Discussion in 'General Electronics Chat' started by bkloehn, Jul 24, 2008.

  1. bkloehn

    Thread Starter New Member

    Jul 24, 2008
    I have a question about supplying a LED circuit (2 parallel branches of LEDs, each branch with 2 LEDs and a ballast R) with a voltage lower than the Vforward of the LEDs.

    LED Vforward range of 1.90 - 2.85 through all temperature ranges.

    In this case the circuit has one branch with LED Vf on the lower end of the range (1.90*2 = 3.8) and one branch with LED Vf on the upper end of the range (2.85*2 = 5.7). Both branches have a 13Ohm ballast to evenly distribute the current regardless of Vf. The target current for the circuit is 50mA so each branch would have 25mA. The objective is to test functionality of the strings by applying a voltage and checking current.

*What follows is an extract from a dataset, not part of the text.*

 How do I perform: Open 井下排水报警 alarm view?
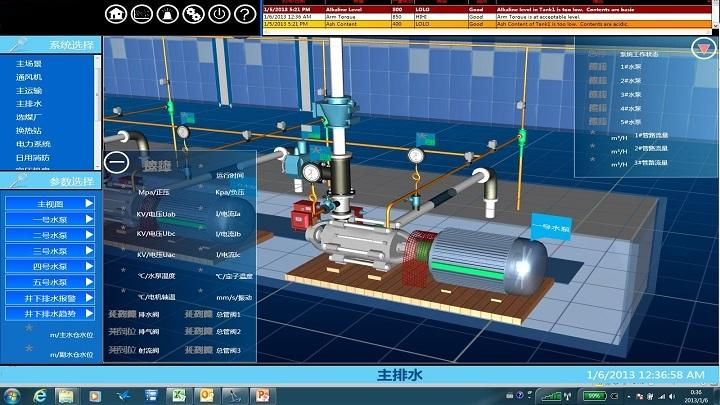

    IR + Vf = Vin gives me 2 Vin values for the range of Vf.
    for Vf = 1.90, Vin = 4.125
    for Vf = 2.85, Vin = 6.025

    The problem is that I can only use 1 Vin. If I use 6.025 then any circuit with Vf = 1.90, the LEDs will be driven past their current rating and risk damage to the LED.

    If I use 4.125 then any circuit with Vf = 2.85 will not have enough voltage to fully forward bias the LEDs.

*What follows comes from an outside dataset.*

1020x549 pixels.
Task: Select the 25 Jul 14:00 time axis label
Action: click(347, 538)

    All that being said, if I under drive the circuit with say 3VDC, will the current be the same throughout the Vf range. I understand that the luminance of the LEDs will be lower but that is not the target of the test.
    Thanks for reading through and I look forward to any responses.
  2. SgtWookie


    Jul 17, 2007
    Sorry, this isn't the way it works. If your LED's Vf is different in the two branches, you must use a different resistance for the current limiting resistor.
    However, if you can match the sum of the Vf's, then you can use the same size current limiting resistor.

    For each series string of LEDs, you calculate Rlimit by:
    Rlimit = (Supply Voltage - Total(VfLED)) / LED Current

    So, let's look at your higher Vf LED string first. 5.7v is the total Vf. You really want at least a 0.5v "headroom" over the sum of the Vf, or any minor power supply fluctuations will cause the LEDs to flicker noticeably. So, you'll need a 6.3v supply.
    Rlimit = (6.3v - 5.7v) / 25mA
    Rlimit = 0.5/0.025 = 20 Ohms

    So, for the other string you'll need to calculate for a different Vf.
    Rlimit = (6.3 - 3.8) / 25mA
    Rlimit = 2.5 / .025 = 100 Ohms

    Let's see how many Watts we'll consume in the worst-case resistor (100 Ohms)
    P = EI (or, Power in Watts = Voltage x Current)
    P = 2.5 x .025
    P = .0625

    Good practice says to double the actual current in the circuit before determining the resistor wattage.
    .0625 x 2 = 0.125. A 1/8 Watt resistor or larger would work just fine for both.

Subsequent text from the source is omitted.